◆ Required work:
**a)** In the article about the Missouri cannabis case, how much jail or prison time did the prosecutor ask for?
**b)** Write what comes next in the article about the Missouri cannabis case, starting after its final sentence.

◆ Source document:
■ ■ ■
Court documents from a case dating back to March 2017 have come to light, showing how police arrested a 22-year-old man for selling cannabis in Colorado. On the night of March 9 Springfield, Missouri’s special response team, a tactical police outfit, surround Aaron Blankenship’s home. The ensuing raid turned up $49,000 in cash and a small cache of weapons and ammunition. Police say they also found cannabis in Blankenship’s home. After his arraignment, Blankenship was released on bail but required to wear an ankle monitor and remain under house arrest until his sentencing. He arrived in court on Friday, where a judge sentenced him to 30 days in the Greene County Jail.

Young Man Drove Pounds of Cannabis From Colorado to Sell in Missouri

For dozens of times, 22-year-old Aaron Blankenship would drive more than 600 miles from Springfield, Missouri, through Kansas, to retail cannabis shops close to the eastern border of Colorado. In Colorado, he would buy a few pounds of flower for about $1,500 per pound. And when he got back to Missouri, he would sell it for around $2,500 per pound.

In the case against Blankenship, prosecutor Zach McFarland described the young man as a “pound-level dealer,” “armed to the teeth” at the time of his arrest at his home, just 1,000 feet from a Springfield elementary school. Before his sentencing, Blankenship described himself as “paranoid” and always feeling unsafe. The young man’s defense attorney, Adam Woody, said Blankenship was in over his head, according to Springfield News-Leader.

Since his arrest, Blankenship says he has turned his life around. He has a job and has had no subsequent encounters with law enforcement. As such, Woody requested the judge suspend the imposition of Blankenship’s sentence, to keep the felony conviction off his record. Weighing Blankenship’s youth against the serious weight he was moving, the judge in the case sentenced Blankenship to 30 days jail. The prosecutor had requested 120 days in prison.
■ ■ ■
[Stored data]
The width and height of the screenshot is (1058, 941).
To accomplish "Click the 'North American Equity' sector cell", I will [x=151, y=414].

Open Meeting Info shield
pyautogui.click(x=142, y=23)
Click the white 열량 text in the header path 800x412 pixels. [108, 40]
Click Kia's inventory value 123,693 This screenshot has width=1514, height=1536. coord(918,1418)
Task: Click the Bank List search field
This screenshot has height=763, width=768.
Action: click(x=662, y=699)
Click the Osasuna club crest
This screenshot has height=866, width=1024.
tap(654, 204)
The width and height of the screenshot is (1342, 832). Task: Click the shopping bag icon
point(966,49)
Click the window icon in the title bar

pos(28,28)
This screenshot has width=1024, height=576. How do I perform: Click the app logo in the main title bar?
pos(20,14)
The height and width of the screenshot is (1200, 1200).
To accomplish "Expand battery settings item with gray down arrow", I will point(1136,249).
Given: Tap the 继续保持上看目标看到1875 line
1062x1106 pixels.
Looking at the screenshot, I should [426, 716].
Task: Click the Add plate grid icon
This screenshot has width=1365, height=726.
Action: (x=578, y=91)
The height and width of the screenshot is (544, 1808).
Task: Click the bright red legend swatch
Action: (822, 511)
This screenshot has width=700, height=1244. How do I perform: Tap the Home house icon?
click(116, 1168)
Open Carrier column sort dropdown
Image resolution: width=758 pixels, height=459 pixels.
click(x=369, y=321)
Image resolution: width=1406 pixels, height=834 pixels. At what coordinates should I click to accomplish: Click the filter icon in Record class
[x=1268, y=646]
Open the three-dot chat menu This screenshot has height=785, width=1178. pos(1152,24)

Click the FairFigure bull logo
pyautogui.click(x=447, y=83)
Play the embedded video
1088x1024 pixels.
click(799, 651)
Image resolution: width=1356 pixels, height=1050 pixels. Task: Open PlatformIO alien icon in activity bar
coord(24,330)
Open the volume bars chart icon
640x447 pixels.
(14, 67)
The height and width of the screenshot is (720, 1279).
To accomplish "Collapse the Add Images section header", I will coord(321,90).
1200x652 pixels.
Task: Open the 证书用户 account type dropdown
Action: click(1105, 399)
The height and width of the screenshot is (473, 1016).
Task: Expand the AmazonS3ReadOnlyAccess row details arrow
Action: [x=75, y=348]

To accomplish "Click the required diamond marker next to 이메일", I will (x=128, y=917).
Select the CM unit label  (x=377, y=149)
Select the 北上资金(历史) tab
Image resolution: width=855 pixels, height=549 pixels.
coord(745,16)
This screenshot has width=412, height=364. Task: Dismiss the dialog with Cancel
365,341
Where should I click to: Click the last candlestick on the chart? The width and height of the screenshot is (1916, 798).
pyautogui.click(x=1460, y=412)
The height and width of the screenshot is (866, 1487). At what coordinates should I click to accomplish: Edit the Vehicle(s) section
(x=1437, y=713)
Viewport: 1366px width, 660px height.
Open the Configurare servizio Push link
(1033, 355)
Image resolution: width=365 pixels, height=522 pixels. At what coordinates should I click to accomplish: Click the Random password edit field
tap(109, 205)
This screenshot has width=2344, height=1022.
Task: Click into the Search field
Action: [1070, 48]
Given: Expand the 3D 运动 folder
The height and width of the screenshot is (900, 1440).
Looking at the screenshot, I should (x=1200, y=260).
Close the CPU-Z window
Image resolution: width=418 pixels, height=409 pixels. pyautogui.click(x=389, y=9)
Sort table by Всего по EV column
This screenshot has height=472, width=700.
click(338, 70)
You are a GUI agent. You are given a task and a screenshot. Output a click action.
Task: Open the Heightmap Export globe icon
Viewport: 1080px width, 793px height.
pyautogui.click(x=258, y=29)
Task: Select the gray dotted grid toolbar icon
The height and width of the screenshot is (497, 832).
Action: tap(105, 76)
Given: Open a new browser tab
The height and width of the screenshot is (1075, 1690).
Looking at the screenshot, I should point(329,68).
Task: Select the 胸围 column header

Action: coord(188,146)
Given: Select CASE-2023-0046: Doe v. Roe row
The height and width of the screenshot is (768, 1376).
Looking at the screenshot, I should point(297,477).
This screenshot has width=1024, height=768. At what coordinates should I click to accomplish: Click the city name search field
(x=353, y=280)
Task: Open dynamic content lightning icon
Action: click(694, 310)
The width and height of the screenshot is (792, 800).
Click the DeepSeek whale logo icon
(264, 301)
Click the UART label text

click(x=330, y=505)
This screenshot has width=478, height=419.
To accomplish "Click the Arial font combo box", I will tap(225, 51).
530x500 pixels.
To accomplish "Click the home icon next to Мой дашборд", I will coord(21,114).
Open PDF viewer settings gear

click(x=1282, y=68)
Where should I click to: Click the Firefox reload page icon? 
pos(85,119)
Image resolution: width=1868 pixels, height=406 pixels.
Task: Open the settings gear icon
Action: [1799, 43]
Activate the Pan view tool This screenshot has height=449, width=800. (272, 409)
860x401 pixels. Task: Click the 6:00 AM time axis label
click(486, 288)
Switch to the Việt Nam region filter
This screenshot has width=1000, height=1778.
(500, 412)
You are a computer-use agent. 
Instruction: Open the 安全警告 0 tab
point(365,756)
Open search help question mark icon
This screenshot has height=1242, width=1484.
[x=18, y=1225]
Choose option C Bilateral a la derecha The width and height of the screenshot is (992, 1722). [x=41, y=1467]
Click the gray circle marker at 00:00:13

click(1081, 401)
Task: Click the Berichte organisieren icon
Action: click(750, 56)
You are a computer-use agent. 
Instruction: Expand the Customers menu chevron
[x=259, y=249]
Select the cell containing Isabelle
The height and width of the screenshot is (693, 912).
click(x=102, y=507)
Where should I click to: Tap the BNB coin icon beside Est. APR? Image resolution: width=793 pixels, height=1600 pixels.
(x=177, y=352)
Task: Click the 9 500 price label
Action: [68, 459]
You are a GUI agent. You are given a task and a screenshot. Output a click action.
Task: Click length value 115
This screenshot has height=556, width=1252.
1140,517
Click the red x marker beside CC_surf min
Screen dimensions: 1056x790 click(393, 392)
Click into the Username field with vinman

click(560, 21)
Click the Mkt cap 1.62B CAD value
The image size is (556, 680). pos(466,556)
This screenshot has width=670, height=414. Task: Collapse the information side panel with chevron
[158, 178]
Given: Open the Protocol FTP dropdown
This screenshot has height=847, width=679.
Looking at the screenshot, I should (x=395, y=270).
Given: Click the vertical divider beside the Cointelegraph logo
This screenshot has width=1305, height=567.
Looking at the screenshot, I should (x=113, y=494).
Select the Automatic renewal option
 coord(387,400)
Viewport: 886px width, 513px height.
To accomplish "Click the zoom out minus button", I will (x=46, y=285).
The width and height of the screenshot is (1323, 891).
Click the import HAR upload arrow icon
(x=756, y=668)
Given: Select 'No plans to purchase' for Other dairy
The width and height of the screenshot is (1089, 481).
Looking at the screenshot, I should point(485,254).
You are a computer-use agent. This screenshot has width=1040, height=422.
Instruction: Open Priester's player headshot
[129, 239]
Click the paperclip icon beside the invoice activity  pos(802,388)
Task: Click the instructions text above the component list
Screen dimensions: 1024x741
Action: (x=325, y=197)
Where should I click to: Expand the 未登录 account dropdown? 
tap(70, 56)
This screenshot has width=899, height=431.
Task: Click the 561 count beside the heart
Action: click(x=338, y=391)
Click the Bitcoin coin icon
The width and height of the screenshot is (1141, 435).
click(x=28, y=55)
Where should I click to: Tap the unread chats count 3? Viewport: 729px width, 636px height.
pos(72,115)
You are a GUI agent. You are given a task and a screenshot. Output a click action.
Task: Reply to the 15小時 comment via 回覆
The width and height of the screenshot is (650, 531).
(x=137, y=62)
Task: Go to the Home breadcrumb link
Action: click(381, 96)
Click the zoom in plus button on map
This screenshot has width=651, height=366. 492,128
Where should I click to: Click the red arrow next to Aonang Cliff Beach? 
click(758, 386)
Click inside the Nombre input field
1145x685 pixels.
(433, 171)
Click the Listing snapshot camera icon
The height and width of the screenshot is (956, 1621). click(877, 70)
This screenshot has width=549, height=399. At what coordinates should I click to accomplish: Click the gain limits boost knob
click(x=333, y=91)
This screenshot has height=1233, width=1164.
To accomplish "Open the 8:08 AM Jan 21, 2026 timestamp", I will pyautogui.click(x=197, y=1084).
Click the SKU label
■ ■ ■
◆ Task answers:
**a)** The prosecutor asked for 120 days in prison.

**b)**
Weed Arrests Continue as Missouri Gets Set to Vote on Medical Legalization

On election day this November, Missouri voters will have the chance to join the 30 other states (and D.C. and U.S. territories) that have legalized cannabis in some form. And based on the latest polling data, it looks like Missouri will vote yes on Amendment 2 to allow the physician-recommended use of marijuana. In fact, there will be three medical marijuana measures on the ballot. Voters will have to choose one or none of them. But according to advocacy group NORML, only Amendment 2 puts the priorities of patients first.

Furthermore, the language NORML uses is important. They say, “allow physician-recommended use” instead of “legalize,” and that matters. Often, the word “legalize” is shorthand for complex statutory and constitutional frameworks that both allow and restrict access to cannabis. And the case of Blankenship and so many others like him who are not often so lucky as to be able to afford bail and appeal for leniency, highlights the difference between laws that “allow” and laws that legalize. Is it possible to think of cannabis as “legal,” when people are still facing criminal consequences for it? We think not.